For whatever reason, God filled my October with ministry, and I loved it. He sent a wide range of tasks, all positioned at the front of the learning curve, and those to whom He sent me pronounced themselves satisfied.
What prepared me to do each deed was that I had prepared for it long ago, in a dedicated time of life. When called down to the Occupy site after a gunshot death, I ran around the house frantically seeking the tiny prayer books I used to carry around hospitals during Clinical Pastoral Education. There have been moments since that time when I despaired of ever using them again — because I loved CPE — but when I got to the site, I discovered that a completely different preparation would be valuable.
So I begin this Advent by reflecting on The Bhagavad Gita. For the studies I used at Occupy were not the theology and history from Harvard, but the Asian Studies work at the University of Cincinnati and the nonviolence training of the long-ago war in Vietnam. What linked them together was The Gita, and my copies have the yellowed pages to prove their long-ago primacy. It’s been decades since I opened even one of them.

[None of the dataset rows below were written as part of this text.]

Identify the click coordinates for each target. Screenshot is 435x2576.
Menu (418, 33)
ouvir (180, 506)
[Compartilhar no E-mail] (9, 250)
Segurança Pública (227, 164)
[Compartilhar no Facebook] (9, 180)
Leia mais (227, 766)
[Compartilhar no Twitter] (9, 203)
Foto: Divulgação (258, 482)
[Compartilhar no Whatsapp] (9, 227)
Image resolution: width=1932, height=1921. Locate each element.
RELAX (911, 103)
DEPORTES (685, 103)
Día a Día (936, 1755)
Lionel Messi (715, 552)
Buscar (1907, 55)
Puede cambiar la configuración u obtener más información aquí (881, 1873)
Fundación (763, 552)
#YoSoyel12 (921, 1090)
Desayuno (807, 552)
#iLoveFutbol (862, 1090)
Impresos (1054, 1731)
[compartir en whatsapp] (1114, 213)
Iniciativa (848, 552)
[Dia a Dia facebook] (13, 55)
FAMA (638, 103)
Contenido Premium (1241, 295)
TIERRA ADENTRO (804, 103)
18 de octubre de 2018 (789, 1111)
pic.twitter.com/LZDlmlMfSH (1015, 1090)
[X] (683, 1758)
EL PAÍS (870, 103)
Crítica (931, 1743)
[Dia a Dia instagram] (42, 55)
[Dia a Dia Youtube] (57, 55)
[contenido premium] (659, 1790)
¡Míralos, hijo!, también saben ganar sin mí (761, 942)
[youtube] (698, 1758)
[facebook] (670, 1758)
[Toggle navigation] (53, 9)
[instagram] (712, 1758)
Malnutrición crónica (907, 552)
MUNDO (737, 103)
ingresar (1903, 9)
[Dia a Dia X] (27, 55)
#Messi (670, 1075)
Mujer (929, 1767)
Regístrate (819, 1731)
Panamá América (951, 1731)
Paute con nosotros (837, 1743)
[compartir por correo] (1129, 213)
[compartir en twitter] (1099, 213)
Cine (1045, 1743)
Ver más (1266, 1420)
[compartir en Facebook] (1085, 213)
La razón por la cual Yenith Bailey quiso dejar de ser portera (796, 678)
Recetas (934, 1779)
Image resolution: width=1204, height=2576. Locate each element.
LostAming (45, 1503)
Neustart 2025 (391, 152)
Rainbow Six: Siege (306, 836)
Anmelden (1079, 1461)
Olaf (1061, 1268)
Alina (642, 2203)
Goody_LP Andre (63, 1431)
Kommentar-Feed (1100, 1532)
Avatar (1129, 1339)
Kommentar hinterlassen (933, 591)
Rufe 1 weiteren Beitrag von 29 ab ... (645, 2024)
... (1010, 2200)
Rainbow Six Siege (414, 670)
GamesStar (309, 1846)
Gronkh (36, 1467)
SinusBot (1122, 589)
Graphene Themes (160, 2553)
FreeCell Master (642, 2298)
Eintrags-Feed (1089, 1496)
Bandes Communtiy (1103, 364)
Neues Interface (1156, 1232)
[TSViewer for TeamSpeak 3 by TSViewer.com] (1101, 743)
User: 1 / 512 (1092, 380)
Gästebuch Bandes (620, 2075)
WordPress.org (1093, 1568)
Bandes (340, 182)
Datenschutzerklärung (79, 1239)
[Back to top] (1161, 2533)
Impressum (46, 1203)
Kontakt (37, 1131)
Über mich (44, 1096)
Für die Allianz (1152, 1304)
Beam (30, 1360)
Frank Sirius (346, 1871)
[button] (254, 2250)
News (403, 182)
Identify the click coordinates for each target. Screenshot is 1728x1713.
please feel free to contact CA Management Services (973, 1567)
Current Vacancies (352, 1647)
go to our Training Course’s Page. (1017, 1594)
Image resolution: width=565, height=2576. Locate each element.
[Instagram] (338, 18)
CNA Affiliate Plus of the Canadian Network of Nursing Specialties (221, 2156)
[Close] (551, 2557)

This is the book Thoreau and then Gandhi read to strengthen themselves for nonviolent protest, for it calls to keeping focused on one’s soul in the midst of war. I own three different translations, and have decided that the one I like best was done by Barbara Stoler Miller, even though, as with the Bible, I have found that different translators provide my favorite version of certain passages. I did not pick this book up when going down to Occupy, but afterwards, in trying to figure out how I was able to stay calm, focused, and yet alert to the opportunity to promote peacefulness.
And you know what bothers me? My theological and cultural life live on the outside edges of UU Christian community, and I don’t want to do something that cuts ties with my community in one of our primary seasons. Can I prepare myself for Christmas by reading the Gita? Certainly the UU Sources say yes, even celebrate the opportunity to do so.
So what shall I give up instead? My Advent book of readings says this is a season of dying to the world in order to be ready for the coming of the Prince of Peace (Arjuna?), so I’m going to cut down on news shows. Not a hard decision when I woke up to a dream of John Boehner crying about something: a real sign I’ve got to cut back on Rachel Maddow and such.
The task seems daunting: not just to let my life be interrupted, but to let it change. That must be why the Christian calendar instructs us to do this twice each year, in autumn and again in springtime. Those seasons in this hemisphere are themselves an announcement that nothing stays the same. Like anyone else, I fight to hold on to the self which has grown familiar.
But this year, another self has been more comfortable: not the easy-going one, but the one who let herself be challenged.
Maybe that is the one who is coming this year: not as a savior or messiah, but just another piece of the puzzle as somewhere, something large, draws a better world out of this collectivity of frailty and fear. For that is what Krishna advised Arjuna: Do not let your weaknesses stand before you, multiplying and filling you with fear. Fasten your eyes on the larger goal, and let its strength become yours.